Demenz- und Delirerkrankte geistig anregen: ALB FILS KLINIKEN stattet Stationen mit Beschäftigungsboxen für Patienten mit Demenz und/oder Delir aus

Ältere Menschen, die aufgrund einer Erkrankung oder einer Verletzung in ein Krankenhaus müssen, finden sich oft in der neuen Umgebung nicht zurecht. Dies verursacht enormen Stress, der das Gesamtbefinden beeinflusst und nicht selten ein Delir auslöst. Ein Delir ist ein vorübergehender Verwirrtheitszustand mit Störungen des Bewusstseins, der Orientierung und der Wahrnehmung. Bei Patienten mit Demenz erhöht sich das Risiko. Diese Patienten benötigen besondere Aufmerksamkeit und Zuwendung durch das Pflegepersonal. Und sie benötigen gleichmäßige Strukturen in der Tagesgestaltung. Dazu gehört auch, eine sinnvolle Beschäftigung anzubieten. Neue Beschäftigungsboxen, gefüllt mit Farbstiften, Rätseln und anderen Denksportaufgaben, sollen dabei unterstützen. Diese Boxen wurden nun an die Pflegebereiche in der Helfenstein Klinik in Geislingen und in der Klinik am Eichert in Göppingen übergeben.

„Viele hochbetagte Patienten sind schon bei der Einlieferung zu uns in einem Delir,“ sagt Romana Eßlinger, Bereichsleiterin Pflege auf den chirurgischen Stationen der Helfenstein Klinik in Geislingen. „Da auf unserer chirurgischen Station sehr viele Patienten an einer Demenz leiden, stehen wir oft vor großen Herausforderungen.“ Zu den Faktoren Alter und Demenz kommt dann oft ein längerer operativer Eingriff dazu, der das Risiko für ein Delir noch erhöht. „Ziel unserer Tätigkeit ist es dann, den Patienten zu helfen, das Delir zu vermeiden, und wenn ein Delir auftritt, die Delir-Dauer so kurz wie möglich zu halten“, erklärt Gabriele Wagner, Pflegeexpertin für therapeutisch aktivierende Pflege an der Klinik am Eichert in Göppingen. „Ein wichtiger Schritt dafür ist das Schaffen einer Wohlfühlatmosphäre.“ Dies gelingt etwa durch gestalterische Maßnahmen. Auf der chirurgischen Station in der Helfenstein Klinik beispielsweise gibt es eine jahreszeitlich angepasste Dekoration, speziell ausgestattete Zimmer oder das Erinnerungs-Stüble. Dieses Zimmer ist mit alten Möbeln und Einrichtungsgegenständen ausgestattet, das die Erinnerung älterer und dementer Patienten anregt und zur Mobilisation dorthin motiviert.

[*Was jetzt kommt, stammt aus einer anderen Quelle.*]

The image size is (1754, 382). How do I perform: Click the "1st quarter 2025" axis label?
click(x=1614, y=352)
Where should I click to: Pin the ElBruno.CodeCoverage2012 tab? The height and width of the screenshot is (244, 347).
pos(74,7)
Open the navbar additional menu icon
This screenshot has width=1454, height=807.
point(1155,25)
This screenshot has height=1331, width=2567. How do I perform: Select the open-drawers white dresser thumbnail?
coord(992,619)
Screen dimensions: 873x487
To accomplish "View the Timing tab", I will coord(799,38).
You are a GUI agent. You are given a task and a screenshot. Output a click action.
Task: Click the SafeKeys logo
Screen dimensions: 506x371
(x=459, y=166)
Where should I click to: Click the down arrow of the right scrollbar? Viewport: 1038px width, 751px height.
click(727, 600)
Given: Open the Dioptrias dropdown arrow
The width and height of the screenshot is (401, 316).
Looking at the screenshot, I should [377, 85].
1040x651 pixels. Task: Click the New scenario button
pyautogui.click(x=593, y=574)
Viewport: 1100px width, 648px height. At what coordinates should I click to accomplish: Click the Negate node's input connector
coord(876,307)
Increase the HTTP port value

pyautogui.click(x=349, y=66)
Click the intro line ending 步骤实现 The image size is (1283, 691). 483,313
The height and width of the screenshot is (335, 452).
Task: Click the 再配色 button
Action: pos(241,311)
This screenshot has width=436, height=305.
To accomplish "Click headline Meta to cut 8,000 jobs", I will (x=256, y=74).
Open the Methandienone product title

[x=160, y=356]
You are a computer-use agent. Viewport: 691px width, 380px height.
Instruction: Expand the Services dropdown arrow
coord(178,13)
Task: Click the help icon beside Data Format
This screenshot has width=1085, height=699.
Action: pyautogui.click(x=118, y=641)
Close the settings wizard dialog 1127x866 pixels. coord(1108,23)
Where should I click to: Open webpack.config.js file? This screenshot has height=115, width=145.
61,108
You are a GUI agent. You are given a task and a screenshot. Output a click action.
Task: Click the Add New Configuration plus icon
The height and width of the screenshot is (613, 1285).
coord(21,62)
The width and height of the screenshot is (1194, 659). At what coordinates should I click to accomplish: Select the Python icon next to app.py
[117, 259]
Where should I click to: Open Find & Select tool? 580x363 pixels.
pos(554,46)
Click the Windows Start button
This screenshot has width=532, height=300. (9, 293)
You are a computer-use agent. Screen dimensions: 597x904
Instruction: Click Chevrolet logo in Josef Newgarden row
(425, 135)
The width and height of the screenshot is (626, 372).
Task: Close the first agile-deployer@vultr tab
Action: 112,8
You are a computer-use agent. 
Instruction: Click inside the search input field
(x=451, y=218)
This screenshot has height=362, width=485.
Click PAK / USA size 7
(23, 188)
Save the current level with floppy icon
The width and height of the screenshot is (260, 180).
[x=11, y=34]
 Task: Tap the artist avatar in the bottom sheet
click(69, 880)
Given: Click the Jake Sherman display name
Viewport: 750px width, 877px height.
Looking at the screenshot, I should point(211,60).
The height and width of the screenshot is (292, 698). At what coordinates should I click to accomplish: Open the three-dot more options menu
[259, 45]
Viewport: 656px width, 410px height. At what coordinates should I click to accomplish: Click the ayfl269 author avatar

Dort steht nun auch eine der neuen Beschäftigungsboxen, deren Inhalt die Patienten geistig anregen und für sinnvolle Beschäftigung sorgen soll. Die Box ist gefüllt mit Farbstiften, Mandalas, einer Sprichwort Box zur Ergänzung bekannter Sprichwörter, Kreuzworträtseln und anderen Denksportaufgaben. „Die Boxen sind erweiterungsfähig, wir nehmen gerne noch Anregungen für weitere Inhalte an“, sagt Romana Eßlinger, die die Box zusammengestellt hat. Insgesamt zwölf der Boxen wurden in den vergangenen Tagen an die Pflegebereiche in der Helfenstein Klinik und der Klinik am Eichert verteilt.